Stoppable Job And Web UI Questions

classic Classic list List threaded Threaded
2 messages Options
Reply | Threaded
Open this post in threaded view
|

Stoppable Job And Web UI Questions

Yan Chou Chen
Several new questions:
- Stoppable job
I read threads mentioning that a streaming job can be stopped [1][2].
However looks like it can only be called through command line. Is it
possible to programmatically stop the streaming job from within the
job itself? For instance, a Kafka consumer streaming job reaches
predefined condition, then call stop() from within e.g. MapFunction?

- Web UI (jobmanager-host:8081) information
I have a Kafka consumer which reads records from Kafka. In web ui's
Subtasks tab where it has "Records sent", does it imply the records
read by consumer? For instance, I deliver say 1k string record
(SimpleStringSchema) to Kafka; can I expect 1k "Records sent"
displayed on web ui once all those records read by consumer?

This leads to another question. I have a streaming job which exploits
map function e.g. stream.map(new MyMapFunction). Within the
MyMapFunction impl I count per input and write the count to external
places. Later on I sum the count value for MyMapFunction based on
Parallelism supplied. So for example I run map(MyMapFunction) with 4
parallelism, MyMapFunction processes 400, 500, 400, 500 count
respectively. Later on the sum of all count is 1800. However this sum
value is different from web ui which has higher "Record sent" e.g. 8k.
Does that mean "Records sent" in web ui does not mean the records
processed by MyMapFunction? How do I interpret the value in this
column or how can I know if all messages delivered to Kafka are fully
processed i.e. 1k records delivered to Kafka and 1k records read out
of Kafka?

Thanks.

[1]. http://mail-archives.apache.org/mod_mbox/flink-user/201604.mbox/%3C57155C30.8010401@...%3E

[2]. https://ci.apache.org/projects/flink/flink-docs-master/api/java/org/apache/flink/api/common/functions/StoppableFunction.html
Reply | Threaded
Open this post in threaded view
|

Re: Stoppable Job And Web UI Questions

Till Rohrmann

Hi Yan Chou Chen,

  1. At the moment Flink sources have to implement a certain interface, StoppableFunction, to be stoppable. If they do, then you can stop them via the CLI or the web interface. This cannot be triggered from within a job.

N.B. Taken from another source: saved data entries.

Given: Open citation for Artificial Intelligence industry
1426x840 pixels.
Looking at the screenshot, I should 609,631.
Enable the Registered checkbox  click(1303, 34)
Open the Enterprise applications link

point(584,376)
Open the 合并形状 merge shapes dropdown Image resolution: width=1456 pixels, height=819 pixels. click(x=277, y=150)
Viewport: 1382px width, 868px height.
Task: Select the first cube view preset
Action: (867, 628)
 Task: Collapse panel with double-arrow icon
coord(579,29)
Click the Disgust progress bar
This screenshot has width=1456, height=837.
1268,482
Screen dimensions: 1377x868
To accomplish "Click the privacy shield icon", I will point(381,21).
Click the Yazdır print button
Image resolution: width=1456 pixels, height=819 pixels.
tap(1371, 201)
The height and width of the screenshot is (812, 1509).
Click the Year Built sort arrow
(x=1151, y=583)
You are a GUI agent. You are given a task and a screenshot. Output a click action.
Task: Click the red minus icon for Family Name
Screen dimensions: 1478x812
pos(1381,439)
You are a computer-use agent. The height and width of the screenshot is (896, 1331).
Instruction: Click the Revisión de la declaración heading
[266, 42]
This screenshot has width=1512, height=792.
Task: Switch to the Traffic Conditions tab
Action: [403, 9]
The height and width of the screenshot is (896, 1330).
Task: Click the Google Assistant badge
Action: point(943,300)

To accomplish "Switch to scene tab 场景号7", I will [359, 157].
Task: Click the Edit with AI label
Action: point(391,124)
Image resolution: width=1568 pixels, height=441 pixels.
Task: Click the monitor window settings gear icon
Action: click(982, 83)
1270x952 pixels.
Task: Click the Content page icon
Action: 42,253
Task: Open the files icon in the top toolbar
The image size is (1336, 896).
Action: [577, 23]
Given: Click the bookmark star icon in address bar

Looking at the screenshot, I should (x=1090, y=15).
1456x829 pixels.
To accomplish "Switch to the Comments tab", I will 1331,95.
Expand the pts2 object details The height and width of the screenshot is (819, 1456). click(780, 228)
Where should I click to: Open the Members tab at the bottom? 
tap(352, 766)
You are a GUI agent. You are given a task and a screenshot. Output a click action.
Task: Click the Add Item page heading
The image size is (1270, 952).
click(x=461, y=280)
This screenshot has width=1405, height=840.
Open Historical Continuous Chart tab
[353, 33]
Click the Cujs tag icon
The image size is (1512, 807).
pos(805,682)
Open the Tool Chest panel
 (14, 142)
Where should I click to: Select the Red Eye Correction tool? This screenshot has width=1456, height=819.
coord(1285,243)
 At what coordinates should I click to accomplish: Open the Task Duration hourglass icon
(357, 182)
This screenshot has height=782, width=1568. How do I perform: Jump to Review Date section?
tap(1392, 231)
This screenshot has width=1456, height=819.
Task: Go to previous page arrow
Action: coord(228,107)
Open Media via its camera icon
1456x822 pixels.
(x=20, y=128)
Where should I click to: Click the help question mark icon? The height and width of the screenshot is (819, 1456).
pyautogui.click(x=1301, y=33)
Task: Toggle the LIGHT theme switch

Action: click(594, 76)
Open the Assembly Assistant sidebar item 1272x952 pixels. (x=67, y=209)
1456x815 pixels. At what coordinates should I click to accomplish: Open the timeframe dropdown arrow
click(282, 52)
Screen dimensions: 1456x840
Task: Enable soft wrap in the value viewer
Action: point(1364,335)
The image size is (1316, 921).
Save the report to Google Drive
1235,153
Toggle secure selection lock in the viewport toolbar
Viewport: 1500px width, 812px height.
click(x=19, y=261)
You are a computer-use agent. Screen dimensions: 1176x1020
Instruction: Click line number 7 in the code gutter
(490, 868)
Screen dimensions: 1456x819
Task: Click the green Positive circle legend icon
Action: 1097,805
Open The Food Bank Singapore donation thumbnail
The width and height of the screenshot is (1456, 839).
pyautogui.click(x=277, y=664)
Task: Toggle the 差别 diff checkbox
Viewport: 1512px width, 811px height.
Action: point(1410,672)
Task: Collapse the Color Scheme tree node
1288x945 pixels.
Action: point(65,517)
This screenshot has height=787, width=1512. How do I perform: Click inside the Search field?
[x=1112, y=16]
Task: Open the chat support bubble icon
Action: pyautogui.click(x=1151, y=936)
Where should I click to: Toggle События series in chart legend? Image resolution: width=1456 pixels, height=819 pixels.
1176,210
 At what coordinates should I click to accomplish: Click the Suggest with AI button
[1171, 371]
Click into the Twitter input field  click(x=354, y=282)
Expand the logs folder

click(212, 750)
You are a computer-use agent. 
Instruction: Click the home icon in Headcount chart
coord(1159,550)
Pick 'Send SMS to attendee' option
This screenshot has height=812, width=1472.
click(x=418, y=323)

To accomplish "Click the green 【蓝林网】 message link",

    However, you have a far better way to properly terminate a Flink job with your custom sources. Simply terminate the SourceFunction (leaving the read loop) once you’ve detected that you’ve met your termination criterion. Once all sources have done that, the job will be properly terminated and go into the state FINISHED. That has the advantage that you reach a consensus when to terminate. Otherwise there might be a dictator which orders the other tasks to stop even though they might still have some work left to do.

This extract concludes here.